FILED
NOT FOR PUBLICATION MAR 06 2012
MOLLY C. DWYER, CLERK
UNITED STATES COURT OF APPEALS U .S. C O U R T OF APPE ALS
FOR THE NINTH CIRCUIT
ROBERT HACKWORTH, Jr., No. 10-16962
Plaintiff - Appellant, D.C. No. 1:06-cv-00772-LJO-DLB
v.
MEMORANDUM *
H. GERMAN, Correctional Officer; et al.,
Defendants - Appellees.
Appeal from the United States District Court
for the Eastern District of California
Lawrence J. O’Neill, District Judge, Presiding
Submitted February 21, 2012 **
Before: FERNANDEZ, McKEOWN, and BYBEE, Circuit Judges.

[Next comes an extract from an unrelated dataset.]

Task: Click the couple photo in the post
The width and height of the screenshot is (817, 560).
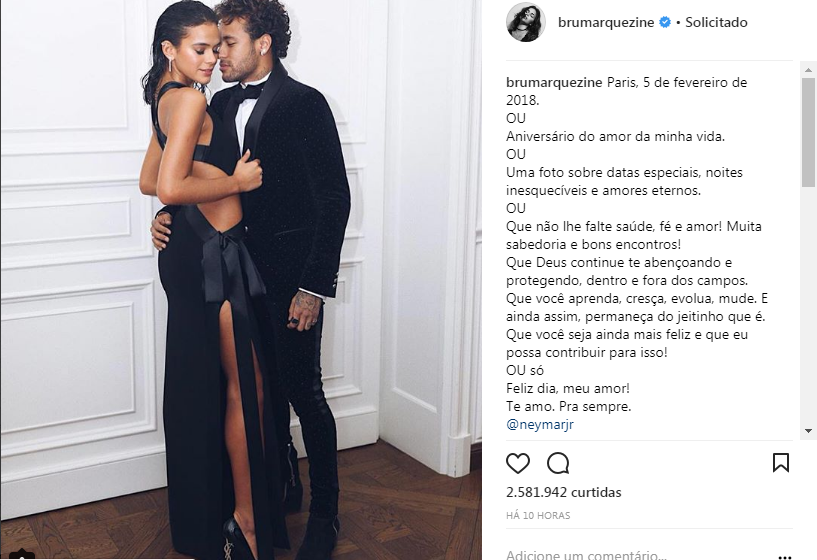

Robert Hackworth, Jr., a California state prisoner, appeals pro se from the
district court’s summary judgment and judgment following a jury verdict in his 42
U.S.C. § 1983 action alleging excessive force and due process violations. We have
*
This disposition is not appropriate for publication and is not precedent
except as provided by 9th Cir. R. 36-3.
**
The panel unanimously concludes this case is suitable for decision
without oral argument. See Fed. R. App. P. 34(a)(2).
jurisdiction under 28 U.S.C. § 1291. We review de novo the district court’s grant
of summary judgment, Taylor v. List, 880 F.2d 1040, 1044 (9th Cir. 1989), and for
an abuse of discretion its supervision of jury trials, Price v. Kramer, 200 F.3d
1237, 1252 (9th Cir. 2000). We affirm.
The district court properly granted summary judgment on Hackworth’s due
process claim because Hackworth failed to raise a genuine dispute of material fact
as to whether he suffered any deprivation of a liberty interest. See Sandin v.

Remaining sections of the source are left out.